帰り道、昭は俯き、ただただ無表情で歩き続けていた。横に付き添うようにして嬴冄が歩き、娰勧は二人より少し斜め後ろに離れたところを歩いていた。松明の灯りだけを頼りに進む彼らの間には、炎の燃える音と、砂を踏み鳴らす音已が響き渡っていた。その静寂を割るように、娰勧は口を開く。

「しかしねえ、どうなるんだろうねえ」

 嬴冄が振り向くと、娰勧の澄ました顔があった。

「ああ、冠礼のことか」

「それもあるんだけどさ、やっぱり、最近いくら何でも色々起こりすぎだと思うよ」

「何かあったのかよ」

「知らないの? 壬邑嬀氏の嬀智っていう融軍兵が殺害されたって話。なかなかの名家だから、話題になっていたんだけど」

 昭は顔を上げ、娰勧の方を向いた。知らないな、と返す嬴冄の声を遮るようにして声を発する。

「それ、どういうことだよ?」

「え?ああ、嬀智が亡くなったっていう話。嬀昭は融軍だもんね、仲良かった?」

「仲良くはなかった。ていうか、寧ろ悪かったな」

 娰勧は気まずそうな様子で黙り込んだ。再び沈黙が辺りを覆う。昭はそれを

「何でも、同室にいた侍童は無事だったらしいけど、嬀智自体は胸の辺りを深々と刺されていて、即死だったそうだよ」

「侍童って、姫栢の?」

「その通り。今日、姫栢の横にいただろ。あれだよ」

「そうなんだな」

 昭の脳裏に、白い布を顔にかけた少年の姿が蘇る。娰勧は、低く言葉を続けた。

「嬀燦が亡くなったのと重なっているから、妙だと思っているんだ」

 嬴冄がそれに対し、神妙な顔で頷く。

「確かにな。なんか不気味だ」

 暫くすると、嬴冄の邑の入り口が見えてきた。

「じゃあ、取り敢えず俺、帰るわ」

「おう、また明日」

「また明日ね」

 去っていく嬴冄に手を振り、二人は別の方向へと歩き出す。昭の手に握られた松明の炎が、心なしか小さくなったように思えた。

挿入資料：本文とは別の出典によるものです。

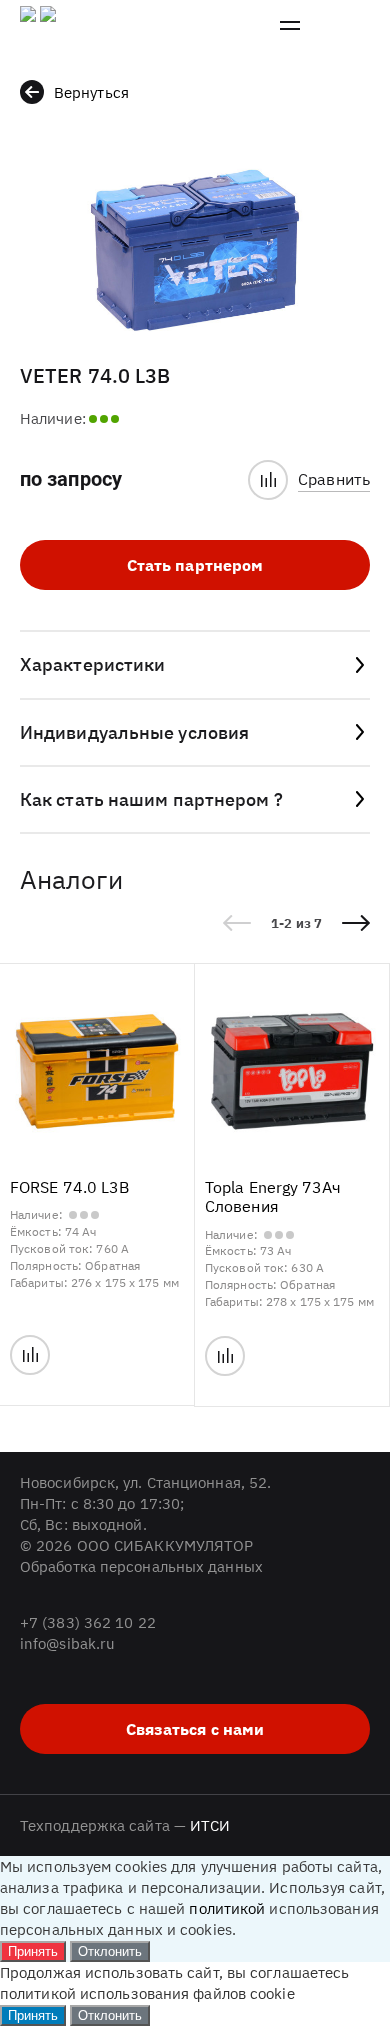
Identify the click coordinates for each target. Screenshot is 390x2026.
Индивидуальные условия (134, 732)
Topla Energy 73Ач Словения (273, 1197)
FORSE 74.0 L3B (69, 1187)
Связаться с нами (195, 1729)
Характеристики (92, 664)
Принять (33, 1951)
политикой (227, 1908)
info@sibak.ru (67, 1643)
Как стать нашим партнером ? (151, 799)
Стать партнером (195, 565)
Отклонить (110, 1951)
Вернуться (91, 92)
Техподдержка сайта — (125, 1825)
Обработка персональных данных (141, 1566)
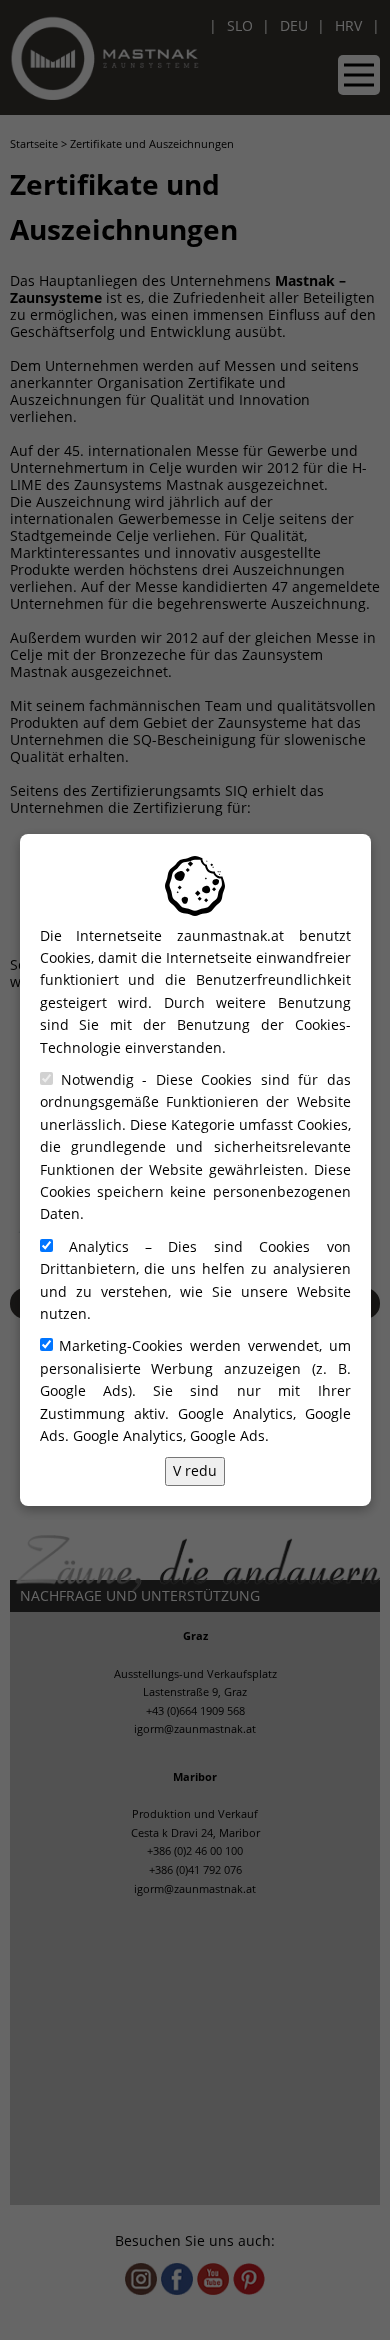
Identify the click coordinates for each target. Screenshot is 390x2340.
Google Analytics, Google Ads (169, 1435)
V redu (195, 1470)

「嬀昭、そういえばさ、どうして歌で相手を倒すことができたんだろう」

 娰勧の声が、先程よりも近くで聞こえる。

「うーん、分からねえな。歌に対して弱点があったとか?」

 昭は半ば疲れ切った様子で返した。それに構うことなく、娰勧は続ける。

「まあ、嬀昭に分かるはずないよね。鏡も知らなかったぐらいなのに」

「逆にお前は、何で鏡を知っていたんだよ」

 昭は疑問に思い、質問した。あれだけ綺麗に磨かれているなら、普通の者が使えるものではない。娰勧は全く躊躇うことなく言った。

「それは、俺が元々侍童だったからだよ」

 急に強い風が吹き、松明の炎が揺れる。僅かな枯れ葉が宙を舞う影が見えた。娰勧の色素の薄い髪が、ふわふわと風になびいた。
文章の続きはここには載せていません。